Despite the clinical efficacy of trastuzumab deruxtecan demonstrated in the DESTINY trials, the investigators pointed out that the exact mechanism of this observed benefit has not been conclusively confirmed. Preclinical studies demonstrated that “Activating HER2 mutations enhance receptor internalization and intracellular uptake of the HER2 receptor antibody–drug conjugate complex. This may provide the mechanistic basis for the high degree of efficacy in patients with HER2-mutant NSCLC, in contrast to the lower response rates seen in preliminary observations among patients with HER2-overexpressing NSCLC classified as having an immunohistochemical score of 2+ or 3+ Furthermore, this property of activating HER2 mutations may explain why efficacy is observed even in HER2-mutant cancers with no detectable HER2 expression (i.e., with an immunohistochemical score of 0).
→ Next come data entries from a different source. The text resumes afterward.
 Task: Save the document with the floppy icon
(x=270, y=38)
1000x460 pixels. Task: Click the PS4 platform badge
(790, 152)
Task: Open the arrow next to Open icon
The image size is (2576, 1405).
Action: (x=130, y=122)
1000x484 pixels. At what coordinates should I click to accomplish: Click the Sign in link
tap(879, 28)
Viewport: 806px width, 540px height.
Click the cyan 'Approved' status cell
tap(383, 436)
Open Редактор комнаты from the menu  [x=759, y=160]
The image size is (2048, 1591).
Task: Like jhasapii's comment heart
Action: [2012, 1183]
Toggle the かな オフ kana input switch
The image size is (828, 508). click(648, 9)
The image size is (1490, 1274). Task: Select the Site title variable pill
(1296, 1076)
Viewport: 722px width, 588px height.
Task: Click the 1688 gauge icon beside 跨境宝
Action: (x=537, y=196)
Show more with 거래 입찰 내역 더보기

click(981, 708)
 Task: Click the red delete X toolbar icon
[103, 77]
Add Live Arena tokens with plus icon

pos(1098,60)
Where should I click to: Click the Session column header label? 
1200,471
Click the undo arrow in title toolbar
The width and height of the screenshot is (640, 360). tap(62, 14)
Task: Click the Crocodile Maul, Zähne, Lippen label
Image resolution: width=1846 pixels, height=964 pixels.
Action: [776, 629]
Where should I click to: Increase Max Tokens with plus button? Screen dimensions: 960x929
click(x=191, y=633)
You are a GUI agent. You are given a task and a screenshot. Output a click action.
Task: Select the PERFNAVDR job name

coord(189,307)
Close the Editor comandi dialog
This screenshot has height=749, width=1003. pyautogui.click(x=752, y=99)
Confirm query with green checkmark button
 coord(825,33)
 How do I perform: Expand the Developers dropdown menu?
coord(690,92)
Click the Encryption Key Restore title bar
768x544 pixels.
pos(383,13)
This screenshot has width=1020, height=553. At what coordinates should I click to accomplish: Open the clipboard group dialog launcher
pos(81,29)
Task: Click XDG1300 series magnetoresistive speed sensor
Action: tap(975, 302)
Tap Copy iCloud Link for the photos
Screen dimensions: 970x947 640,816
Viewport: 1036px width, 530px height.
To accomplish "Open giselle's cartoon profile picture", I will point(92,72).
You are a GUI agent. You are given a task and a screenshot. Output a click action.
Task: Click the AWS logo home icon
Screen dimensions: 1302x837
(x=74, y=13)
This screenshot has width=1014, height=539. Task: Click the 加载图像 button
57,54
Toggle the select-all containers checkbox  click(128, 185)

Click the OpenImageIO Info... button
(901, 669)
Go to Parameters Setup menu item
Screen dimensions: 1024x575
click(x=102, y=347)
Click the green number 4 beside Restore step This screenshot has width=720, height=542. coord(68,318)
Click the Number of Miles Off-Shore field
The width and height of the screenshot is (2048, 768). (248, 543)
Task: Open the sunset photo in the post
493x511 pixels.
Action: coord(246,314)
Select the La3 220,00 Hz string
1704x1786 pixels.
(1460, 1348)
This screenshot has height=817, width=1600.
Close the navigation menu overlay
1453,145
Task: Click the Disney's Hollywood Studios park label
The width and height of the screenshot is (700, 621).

Further research is needed to understand the mechanisms of intrinsic and acquired resistance to trastuzumab deruxtecan.”
There was no comparator group in the trial, which is a limitation, and Li cautioned the concern about interstitial lung disease, noting that more research is needed to better identify patients who are at risk for this complication.
When asked how he envisioned HER2 targeted drugs playing out in for NSCLC treatment, Li said that “the more targeted agents for these patients, the better because they would have more chances for response and prolonged survival. So we do need to develop both antibody drug conjugates as well as tyrosine kinase inhibitors, both are important and they are not mutually exclusive.
But, Li cautioned, that current data for trastuzumab deruxtecan “supports it as a second line treatment. It’s definitely a second-line option— if it is approved by regulators—after platinum-based chemotherapy or chemo plus immunotherapy.”
- Note this report describes an off-label use of a drug.
- Be aware that the median duration of response in DESTINY-Lung01 was 9.3 months.
Peggy Peck, Editor-in-Chief, BreakingMED™
DESTINY-Lung 01 was funded by Daiichi Sankyo and AstraZeneca.
Li disclosed consulting agreeements with Roche, Biosceptre International, Thermo Fisher Scientific, Mersana, Guardant Health, and Hengrui Therapeutics, as well as institutional research funding from Roche/Genentech, Illumina, BioMed Valley Discoveries, AstraZeneca, GRAIL, Daiichi Sankyo, Hengrui Therapeutics, and Guardant Health.
Tan disclosed advisory or consultant agreements with Novartis, Bayer, Boehringer Ingelheim, Astra Zeneca, Eli-Lily, GSK, C4 therapeutics, and Amgen. Travel and other honoria from Merck, Pfizer, Novartis, Boehringer Ingelheim, Roche, and Takeda. Research funding from Novartis, Astra Zeneca, GlaxoSmithKline, Bayer, Ffizer, and Amgen.